Are MRI Scan Examinations Important?


There is no substitute for the taking of a full history and the performance of a thorough physical examination. A good Orthopaedic Surgeon can usually make a diagnosis in 85% or more cases just with those two useful tools. Plane radiographs will increase the diagnostic accuracy up to the region of 92%. The remaining 8% of difficult diagnoses can usually be secured with additional investigations such as CT scans, MRI scans, bone scans or PET scans.

knee x-ray 5


MRI scan examinations can be very useful. They are best used to analyse soft tissue injuries although can also be used to assess bony or skeletal injuries.

I well recall a patient who was in his fifties. He had been subjected to a knee injury. He was adamant that this particular knee had been completely asymptomatic prior to the subject injury.

When plane radiographs were performed within a few days of the injury, it was found that he had a significant abnormality involving that knee. He suffered with so-called avascular necrosis of the medial femoral condyle. This is an area of death within the bone which forms part of the lower end of the thigh bone and would definitely have been present prior to the injury. It is possible however, although relatively unlikely, that he may have been completely unaware of the condition at a clinical level before the injury. A very careful and thorough scrutiny of his clinical records failed to reveal any evidence that he had ever complained of any problems referable to that knee joint. The benefit of the doubt therefore lay with him.

knee x-ray 6


The defendants argued that the subject injury had simply unmasked this condition and had not really caused any particular damage or harm.

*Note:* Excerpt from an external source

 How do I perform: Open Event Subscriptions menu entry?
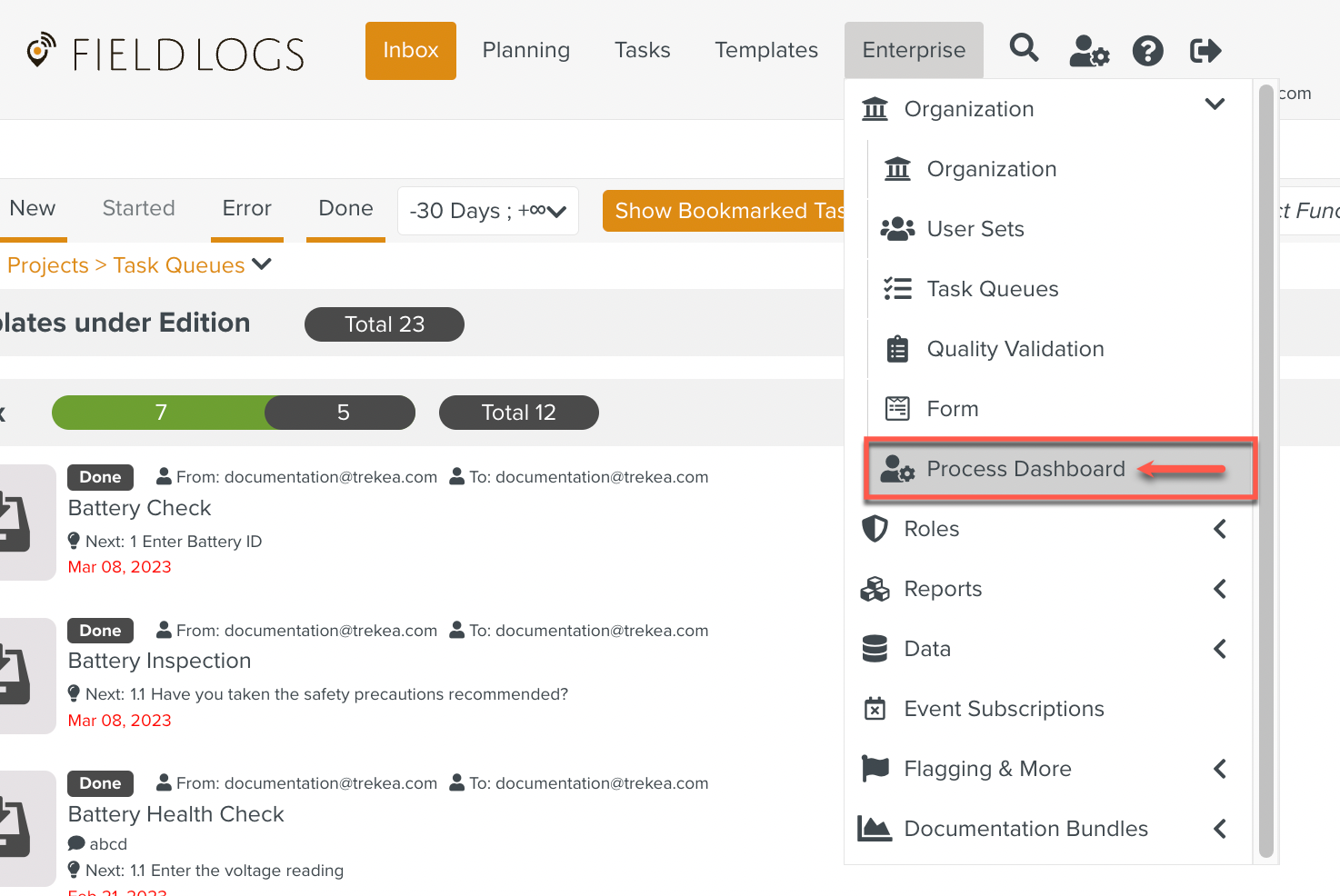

Fortuitously, he had been subjected to an MRI scan examination within three weeks of the subject accident. Not only did the MRI scan examination show these old changes of avascular necrosis involving the medial femoral condyle, but the scan also showed oedema in the bone and the soft tissues in that region. So extensive was the oedema in the soft tissues that it was reasonable to assume that quite considerable forces had been applied to the joint at the time of the subject injury and that at least some of his presentation was due to the injury specifically.

mri 7

This became of considerable importance. Although he had been asymptomatic prior to the injury and it would be reasonable to assume that he may have continued in that asymptomatic state for some considerable time into the future, his clinical course was altered by the injury. Within six months, he had undergone a partial knee replacement. Unfortunately, that intervention failed and within thirteen months, he had undergone a total knee replacement. That intervention was also not particularly successful and given the fact that he was still in his fifties, it was more likely than not that he would eventually require a revision of that total knee replacement.
He had therefore gone from a state of being completely asymptomatic to a circumstance whereby he had been subjected to two major operations yet remained seriously encumbered.

He was successful in his civil suit and the quantum he received was thought by the defendant to be extremely generous. Whilst that may have been the case, had it not been for the MRI scan examination findings, I suspect that he would have received little, if anything.

mri 8

In this situation, the MRI scan examination appeared to be pivotal.